Couple things to add:

1) Remember that embargoes need a journalist's opt in. You can't give them the
news and order them not to publish until a given day and time. If you give
them information without their agreement on an embargo, they can publish any
time they want. So you need to keep some major details back when you ask for
the embargo: e.g. "Our startup has some funding news to announce -- would you
be interested in the embargoed press release?"

2) Just like with BD, building a relationship means helping reporters out even
when you don't need them for a pending announcement. 5-minute favors, intros,
explanations about the tech in your sector. That's how you can help...

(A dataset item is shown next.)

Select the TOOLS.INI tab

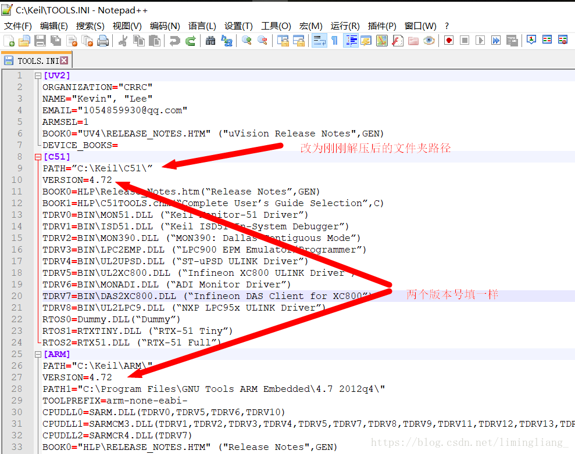(35, 59)
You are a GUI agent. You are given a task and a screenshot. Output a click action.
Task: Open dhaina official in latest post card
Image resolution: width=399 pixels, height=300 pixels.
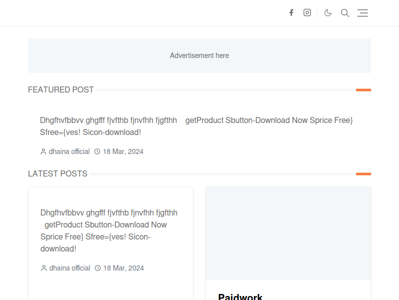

3) Quotes: Many reporters have to adopt a relatively neutral voice in their
writing. They face constraints on what they can say. They use quotes to spice
up their stories. So try to make your soundbites _more_ exciting than the
surrounding newsprint, not less. They'll have a better chance of getting
published.

4) Aunt Agatha: Journalists are professional explainers. If they write for a
general readership, they're really writing for intelligent outsiders who do
not have great familiarity with what you do. So avoid jargon. You words that a
normal, intelligent person would understand. Reporters sometimes call that
reader Aunt Agatha.

5) Exclusives. I disagree with Michael in some situations. If you have big
news, and you give a reporter an exclusive, you cannot give it to any one
else. Which is a huge missed opportunity. Instead of blowing your chance for
coverage every else, try to find ways to tailor stories to specific outlets;
i.e. "We can't give you an exclusive, but we can work on this angle
exclusively and I'll only put you in touch with certain members of the team
for interviews..."

I was a journalist for 10 years, full time PR for 2, and now I devote my 5%,
like Michael, to maintaining relationships. I used to give talks on PR. Some
of this material might be useful:

Talk
[https://www.youtube.com/watch?v=VAWZBdLVj24](https://www.youtube.com/watch?v=VAWZBdLVj24)

Slides
[https://drive.google.com/file/d/0BzcEIIxKcYncOHd4VTBrU29ObFE...](https://drive.google.com/file/d/0BzcEIIxKcYncOHd4VTBrU29ObFE/view?usp=sharing)

PR Handbook (2013)
[https://drive.google.com/file/d/0BzcEIIxKcYncbUk2ZjRHS1hmQUk...](https://drive.google.com/file/d/0BzcEIIxKcYncbUk2ZjRHS1hmQUk/view?usp=sharing)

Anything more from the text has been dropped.